5 都から俸給を受ける者のうち前項の規定により国庫から俸給を受ける者とみなされる者又は市町村から俸給を受ける者のうち前項の規定により国庫若しくは都道府県から俸給を受ける者とみなされる者の恩給法第五十九条の規定の準用により国庫又は都道府県に納付すべき金額の収入手続については、左の例による。
 一 国庫から俸給を受ける者とみなされる者の国庫に納付すべき金額は、俸給の支払をする際その支払をする吏員がこれを控除し、その計算を明らかにする仕訳書を添附して毎翌月十日までに、これを歳入徴収官に納付しなければならない。
 二 都道府県から俸給を受ける者とみなされる者の都道府県に納付すべき金額は、俸給の支払をする際その支払をする吏員がこれを控除し、当該都道府県の定めるところにより、その納付の手続をしなければならない。
6 この法律施行の際現に警視庁又は道府県警察部に勤務する吏員であつて都道府県の退隠料に関する条例の規定の適用を受ける者が、引続き国家地方警察の職員となつた場合において、その条例の規定による退職給付を受けないときは、恩給法の適用については、その当該都道府県の吏員としての在職期間は、これを同法第十九条に規定する公務員としての在職年に通算する。

第八条 市町村警察に要する費用は、地方自治財政が、確立される時まで、政令の定めるところにより国庫及び都道府県がこれを負担する。
2 国家地方警察に要する費用は、前項のときまで国庫及び都道府県の負担とする。
3 国庫と当該都道府県の警察費の負担区分については、第一項のときまで従前の例による。

第九条 削除

第十条 この法律施行の際警視庁又は道府県警察部の管理に属する犯罪鑑織施設、警察通信施設及び教養施設は、国家地方警察がこれを維持管理する。但し、現在東京都港区愛宕町及び宮城内にある警視庁の訓練学校で将来東京都の特別区の警察へ移管さるべきものを除く。

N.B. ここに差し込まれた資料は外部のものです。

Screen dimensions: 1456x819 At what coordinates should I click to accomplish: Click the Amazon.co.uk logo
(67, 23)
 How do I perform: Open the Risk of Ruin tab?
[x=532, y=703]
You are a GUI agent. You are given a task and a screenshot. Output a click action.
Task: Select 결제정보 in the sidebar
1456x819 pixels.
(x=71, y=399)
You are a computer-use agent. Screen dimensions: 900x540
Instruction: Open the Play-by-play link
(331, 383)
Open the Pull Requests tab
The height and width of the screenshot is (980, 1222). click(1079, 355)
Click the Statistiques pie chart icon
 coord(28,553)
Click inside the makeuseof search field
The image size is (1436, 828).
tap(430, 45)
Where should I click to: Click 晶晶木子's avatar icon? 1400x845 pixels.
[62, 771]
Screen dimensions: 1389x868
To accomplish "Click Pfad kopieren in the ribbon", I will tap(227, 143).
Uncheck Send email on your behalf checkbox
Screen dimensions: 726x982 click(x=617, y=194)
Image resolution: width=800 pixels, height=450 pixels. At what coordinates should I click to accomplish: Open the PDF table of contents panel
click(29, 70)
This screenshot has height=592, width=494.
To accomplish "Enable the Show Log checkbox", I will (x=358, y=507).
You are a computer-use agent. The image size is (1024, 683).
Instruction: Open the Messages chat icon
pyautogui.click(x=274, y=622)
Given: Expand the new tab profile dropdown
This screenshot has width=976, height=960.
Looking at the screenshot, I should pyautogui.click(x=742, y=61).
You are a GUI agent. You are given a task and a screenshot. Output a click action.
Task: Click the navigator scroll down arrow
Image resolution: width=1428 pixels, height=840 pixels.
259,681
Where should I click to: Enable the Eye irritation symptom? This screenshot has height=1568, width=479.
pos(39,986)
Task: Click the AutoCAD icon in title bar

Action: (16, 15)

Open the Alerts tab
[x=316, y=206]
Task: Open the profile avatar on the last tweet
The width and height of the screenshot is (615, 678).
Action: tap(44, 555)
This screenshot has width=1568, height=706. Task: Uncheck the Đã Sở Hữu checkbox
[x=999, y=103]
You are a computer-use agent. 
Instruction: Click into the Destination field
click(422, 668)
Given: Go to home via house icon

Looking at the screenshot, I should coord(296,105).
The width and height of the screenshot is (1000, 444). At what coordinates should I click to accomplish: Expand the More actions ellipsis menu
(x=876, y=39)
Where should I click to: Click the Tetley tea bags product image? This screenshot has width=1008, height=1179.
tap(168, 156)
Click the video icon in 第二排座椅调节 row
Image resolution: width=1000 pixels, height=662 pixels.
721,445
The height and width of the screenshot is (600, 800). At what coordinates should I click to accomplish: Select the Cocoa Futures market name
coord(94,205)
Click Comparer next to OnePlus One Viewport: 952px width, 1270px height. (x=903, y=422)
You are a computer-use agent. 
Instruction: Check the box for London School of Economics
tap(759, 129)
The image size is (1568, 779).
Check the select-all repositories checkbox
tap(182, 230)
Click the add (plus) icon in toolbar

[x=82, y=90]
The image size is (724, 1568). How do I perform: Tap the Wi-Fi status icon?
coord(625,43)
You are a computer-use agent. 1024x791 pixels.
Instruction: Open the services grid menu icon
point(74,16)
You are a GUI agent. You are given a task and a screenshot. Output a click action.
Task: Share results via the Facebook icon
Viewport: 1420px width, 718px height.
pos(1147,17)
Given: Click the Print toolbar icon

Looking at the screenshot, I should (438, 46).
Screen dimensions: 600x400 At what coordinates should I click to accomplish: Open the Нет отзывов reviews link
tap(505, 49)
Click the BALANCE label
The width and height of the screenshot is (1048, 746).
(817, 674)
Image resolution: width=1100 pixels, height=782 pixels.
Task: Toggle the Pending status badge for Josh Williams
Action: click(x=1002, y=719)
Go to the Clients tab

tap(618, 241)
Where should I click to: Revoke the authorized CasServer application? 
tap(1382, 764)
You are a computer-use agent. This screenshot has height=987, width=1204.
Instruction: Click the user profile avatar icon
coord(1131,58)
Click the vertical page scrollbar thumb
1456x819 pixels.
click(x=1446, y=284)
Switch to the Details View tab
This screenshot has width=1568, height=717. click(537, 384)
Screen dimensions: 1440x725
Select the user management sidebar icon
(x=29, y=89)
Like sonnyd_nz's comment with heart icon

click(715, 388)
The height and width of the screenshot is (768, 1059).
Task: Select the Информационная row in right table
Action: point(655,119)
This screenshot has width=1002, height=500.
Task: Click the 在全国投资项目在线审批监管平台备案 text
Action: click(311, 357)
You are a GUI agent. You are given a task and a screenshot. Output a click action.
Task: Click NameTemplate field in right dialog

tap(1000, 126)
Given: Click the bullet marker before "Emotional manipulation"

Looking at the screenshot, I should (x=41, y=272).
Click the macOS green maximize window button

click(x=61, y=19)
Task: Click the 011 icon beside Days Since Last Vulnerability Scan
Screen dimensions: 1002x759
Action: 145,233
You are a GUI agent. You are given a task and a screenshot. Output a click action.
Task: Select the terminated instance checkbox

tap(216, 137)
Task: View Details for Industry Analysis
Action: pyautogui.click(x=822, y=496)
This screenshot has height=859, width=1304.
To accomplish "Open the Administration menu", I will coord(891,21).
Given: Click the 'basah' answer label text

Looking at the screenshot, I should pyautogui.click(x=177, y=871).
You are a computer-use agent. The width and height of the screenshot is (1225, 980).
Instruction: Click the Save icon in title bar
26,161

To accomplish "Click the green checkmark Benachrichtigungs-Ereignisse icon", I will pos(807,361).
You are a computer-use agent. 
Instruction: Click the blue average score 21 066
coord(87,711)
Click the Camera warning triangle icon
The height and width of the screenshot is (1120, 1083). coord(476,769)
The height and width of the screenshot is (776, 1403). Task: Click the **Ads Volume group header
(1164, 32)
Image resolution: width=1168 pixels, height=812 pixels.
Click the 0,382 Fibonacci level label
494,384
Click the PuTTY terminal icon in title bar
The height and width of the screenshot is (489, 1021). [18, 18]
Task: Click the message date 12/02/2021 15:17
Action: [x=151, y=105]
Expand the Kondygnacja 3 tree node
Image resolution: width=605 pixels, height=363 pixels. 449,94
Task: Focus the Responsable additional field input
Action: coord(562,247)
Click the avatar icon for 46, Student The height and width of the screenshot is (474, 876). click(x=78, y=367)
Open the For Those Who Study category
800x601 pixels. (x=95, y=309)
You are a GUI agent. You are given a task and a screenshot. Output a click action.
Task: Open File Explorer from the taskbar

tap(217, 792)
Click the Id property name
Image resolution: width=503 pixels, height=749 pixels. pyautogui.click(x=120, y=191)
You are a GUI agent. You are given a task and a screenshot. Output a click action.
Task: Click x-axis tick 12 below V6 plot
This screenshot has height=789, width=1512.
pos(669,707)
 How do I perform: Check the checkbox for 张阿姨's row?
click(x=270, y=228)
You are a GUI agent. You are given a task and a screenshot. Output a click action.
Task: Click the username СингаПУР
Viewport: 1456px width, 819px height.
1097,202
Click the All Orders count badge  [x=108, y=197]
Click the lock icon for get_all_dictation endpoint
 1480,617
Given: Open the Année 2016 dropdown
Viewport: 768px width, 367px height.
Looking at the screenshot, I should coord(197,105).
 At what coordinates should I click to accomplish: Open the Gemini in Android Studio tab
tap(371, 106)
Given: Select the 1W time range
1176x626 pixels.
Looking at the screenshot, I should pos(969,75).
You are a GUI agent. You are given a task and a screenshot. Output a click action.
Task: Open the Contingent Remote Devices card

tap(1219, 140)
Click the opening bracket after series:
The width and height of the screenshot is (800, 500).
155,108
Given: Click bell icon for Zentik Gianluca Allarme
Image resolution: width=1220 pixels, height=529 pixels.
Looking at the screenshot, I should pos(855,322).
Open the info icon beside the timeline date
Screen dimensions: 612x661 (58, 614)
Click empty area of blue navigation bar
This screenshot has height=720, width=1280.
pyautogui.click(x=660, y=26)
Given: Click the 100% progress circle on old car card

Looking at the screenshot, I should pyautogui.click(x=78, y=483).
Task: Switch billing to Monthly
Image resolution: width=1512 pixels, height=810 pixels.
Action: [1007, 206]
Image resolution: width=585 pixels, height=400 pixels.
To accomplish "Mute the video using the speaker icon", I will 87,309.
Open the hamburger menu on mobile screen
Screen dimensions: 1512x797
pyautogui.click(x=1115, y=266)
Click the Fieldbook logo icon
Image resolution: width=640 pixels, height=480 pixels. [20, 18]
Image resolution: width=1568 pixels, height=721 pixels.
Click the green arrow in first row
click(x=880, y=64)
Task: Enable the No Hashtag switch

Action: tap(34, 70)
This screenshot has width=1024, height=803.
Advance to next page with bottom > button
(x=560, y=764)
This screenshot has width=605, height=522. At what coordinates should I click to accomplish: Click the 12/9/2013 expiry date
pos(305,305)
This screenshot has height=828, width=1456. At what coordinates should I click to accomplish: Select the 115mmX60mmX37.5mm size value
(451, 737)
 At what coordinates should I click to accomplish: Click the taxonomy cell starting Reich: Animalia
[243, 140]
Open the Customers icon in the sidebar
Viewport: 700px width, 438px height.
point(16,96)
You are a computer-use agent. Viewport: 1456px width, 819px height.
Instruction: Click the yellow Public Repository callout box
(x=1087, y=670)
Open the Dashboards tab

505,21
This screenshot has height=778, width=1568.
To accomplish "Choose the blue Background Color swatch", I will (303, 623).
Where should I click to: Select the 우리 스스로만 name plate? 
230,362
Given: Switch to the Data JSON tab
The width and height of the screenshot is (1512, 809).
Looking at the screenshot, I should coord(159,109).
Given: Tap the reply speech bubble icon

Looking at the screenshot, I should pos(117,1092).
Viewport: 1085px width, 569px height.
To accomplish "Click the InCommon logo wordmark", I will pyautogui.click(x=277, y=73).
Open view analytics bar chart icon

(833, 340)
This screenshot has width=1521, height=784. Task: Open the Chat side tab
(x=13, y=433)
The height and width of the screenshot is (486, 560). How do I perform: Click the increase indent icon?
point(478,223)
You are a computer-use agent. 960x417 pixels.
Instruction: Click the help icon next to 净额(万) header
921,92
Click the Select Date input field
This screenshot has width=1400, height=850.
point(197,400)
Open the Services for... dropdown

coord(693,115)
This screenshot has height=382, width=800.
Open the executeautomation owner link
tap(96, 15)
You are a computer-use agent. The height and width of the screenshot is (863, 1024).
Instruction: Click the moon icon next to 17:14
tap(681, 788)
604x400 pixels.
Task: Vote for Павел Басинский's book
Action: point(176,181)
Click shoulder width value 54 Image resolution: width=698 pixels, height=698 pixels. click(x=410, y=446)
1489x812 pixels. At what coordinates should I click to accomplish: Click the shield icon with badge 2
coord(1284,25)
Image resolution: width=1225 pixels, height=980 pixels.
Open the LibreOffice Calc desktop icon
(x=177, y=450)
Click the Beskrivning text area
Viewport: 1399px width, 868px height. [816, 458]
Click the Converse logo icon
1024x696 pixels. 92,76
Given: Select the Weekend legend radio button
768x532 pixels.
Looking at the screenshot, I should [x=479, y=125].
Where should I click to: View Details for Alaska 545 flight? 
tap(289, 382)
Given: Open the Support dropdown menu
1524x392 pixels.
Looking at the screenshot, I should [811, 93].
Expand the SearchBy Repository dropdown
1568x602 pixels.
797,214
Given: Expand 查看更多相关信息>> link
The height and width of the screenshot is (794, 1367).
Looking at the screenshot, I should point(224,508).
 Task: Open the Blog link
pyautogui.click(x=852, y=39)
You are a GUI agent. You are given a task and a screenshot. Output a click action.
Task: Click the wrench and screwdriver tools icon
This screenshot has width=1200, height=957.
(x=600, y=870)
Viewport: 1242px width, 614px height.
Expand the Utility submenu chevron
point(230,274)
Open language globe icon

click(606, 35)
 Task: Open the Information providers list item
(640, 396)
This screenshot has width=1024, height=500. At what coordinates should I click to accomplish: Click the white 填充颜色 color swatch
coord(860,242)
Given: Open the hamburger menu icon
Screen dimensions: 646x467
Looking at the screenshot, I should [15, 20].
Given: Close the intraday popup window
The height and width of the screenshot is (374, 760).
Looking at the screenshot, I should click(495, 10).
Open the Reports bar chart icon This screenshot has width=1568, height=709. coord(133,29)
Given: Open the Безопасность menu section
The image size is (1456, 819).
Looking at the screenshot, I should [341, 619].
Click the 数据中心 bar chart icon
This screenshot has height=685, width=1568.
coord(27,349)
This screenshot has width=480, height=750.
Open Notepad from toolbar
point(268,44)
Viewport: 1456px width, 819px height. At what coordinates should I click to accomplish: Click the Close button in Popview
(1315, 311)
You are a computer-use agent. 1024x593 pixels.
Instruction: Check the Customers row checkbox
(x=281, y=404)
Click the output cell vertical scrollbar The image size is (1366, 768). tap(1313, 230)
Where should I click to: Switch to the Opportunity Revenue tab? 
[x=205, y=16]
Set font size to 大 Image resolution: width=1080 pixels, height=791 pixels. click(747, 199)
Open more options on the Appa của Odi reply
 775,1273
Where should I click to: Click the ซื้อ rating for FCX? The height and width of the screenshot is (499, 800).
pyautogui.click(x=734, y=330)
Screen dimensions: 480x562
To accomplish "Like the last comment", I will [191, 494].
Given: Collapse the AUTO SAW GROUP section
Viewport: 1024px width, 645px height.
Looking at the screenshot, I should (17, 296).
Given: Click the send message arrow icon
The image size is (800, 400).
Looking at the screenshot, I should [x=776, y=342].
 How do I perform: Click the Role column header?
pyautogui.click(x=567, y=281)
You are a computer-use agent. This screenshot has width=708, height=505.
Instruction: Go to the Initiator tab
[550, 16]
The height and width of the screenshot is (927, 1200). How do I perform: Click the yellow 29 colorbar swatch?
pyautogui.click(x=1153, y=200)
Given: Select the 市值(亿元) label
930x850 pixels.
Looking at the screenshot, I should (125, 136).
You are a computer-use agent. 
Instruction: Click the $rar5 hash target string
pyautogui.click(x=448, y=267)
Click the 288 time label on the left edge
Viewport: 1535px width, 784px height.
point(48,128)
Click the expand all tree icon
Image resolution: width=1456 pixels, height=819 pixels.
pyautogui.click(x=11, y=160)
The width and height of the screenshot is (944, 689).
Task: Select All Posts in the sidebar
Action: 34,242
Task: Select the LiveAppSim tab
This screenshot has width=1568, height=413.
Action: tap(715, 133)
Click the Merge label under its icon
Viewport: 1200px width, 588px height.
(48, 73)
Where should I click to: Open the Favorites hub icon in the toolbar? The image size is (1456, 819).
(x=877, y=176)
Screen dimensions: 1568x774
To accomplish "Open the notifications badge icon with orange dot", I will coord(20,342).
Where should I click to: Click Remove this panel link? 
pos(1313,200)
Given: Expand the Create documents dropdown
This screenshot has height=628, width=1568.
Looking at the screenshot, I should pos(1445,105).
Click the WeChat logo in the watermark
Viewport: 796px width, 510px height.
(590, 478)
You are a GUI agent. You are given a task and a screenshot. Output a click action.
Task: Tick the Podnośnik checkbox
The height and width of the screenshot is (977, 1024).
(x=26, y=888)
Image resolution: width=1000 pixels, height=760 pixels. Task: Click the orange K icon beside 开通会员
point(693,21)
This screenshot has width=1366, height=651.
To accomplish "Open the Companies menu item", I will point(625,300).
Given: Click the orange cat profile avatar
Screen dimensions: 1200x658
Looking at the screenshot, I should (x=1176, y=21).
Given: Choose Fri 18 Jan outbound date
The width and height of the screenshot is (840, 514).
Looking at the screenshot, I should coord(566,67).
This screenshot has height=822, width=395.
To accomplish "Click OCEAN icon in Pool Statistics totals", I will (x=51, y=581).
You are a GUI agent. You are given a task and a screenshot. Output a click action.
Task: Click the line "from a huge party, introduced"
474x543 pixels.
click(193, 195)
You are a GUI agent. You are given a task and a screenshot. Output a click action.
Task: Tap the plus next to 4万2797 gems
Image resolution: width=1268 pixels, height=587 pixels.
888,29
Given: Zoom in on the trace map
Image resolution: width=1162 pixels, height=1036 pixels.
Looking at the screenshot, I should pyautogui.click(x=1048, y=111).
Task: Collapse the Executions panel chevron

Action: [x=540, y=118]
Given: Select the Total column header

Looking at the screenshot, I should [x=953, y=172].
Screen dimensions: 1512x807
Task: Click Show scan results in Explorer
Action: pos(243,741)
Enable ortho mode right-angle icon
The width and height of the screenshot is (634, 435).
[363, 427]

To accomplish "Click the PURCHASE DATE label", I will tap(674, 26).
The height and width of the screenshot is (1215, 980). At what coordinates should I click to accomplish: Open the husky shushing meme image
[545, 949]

第十一条 町村の全部事務組合及び役場事務組合でこの法律施行の際現に存するものは、この法律の規定の適用については、これを一の町村とみなす。

第十二条 行政執行法第一条及び第二条の当該行政官庁は、第三十七条又は第四十九条の警察署長とし、同法第三条乃至第五条の当該行政官庁及び同法第六条の行政官庁は、第三十七条及び第四十九条の警察署長を含むものとする。

第十三条 第四十条第一項の規定により市町村がその区域内における警察の責に任ずるのは、各市町村について、この法律中の自治体警察に関する規定の適用により市町村公安委員会が成立し、必要な警察吏員が任命せられた日よりとする。但し、その期日は、この法律の成立後九十日を超えてはならない。

第十四条 前条の規定によりその区域内における警察の責に任ずる市町村ができた場合においては、この法律中の国家地方警察に関する規定が施行されるまでの間、警視庁又は道府県警察部が国家地方警察としてその職務を行うものとする。

第十九条 他の法令中警察官に関する規定は、当該警察官及び警察吏員に関する規定とする。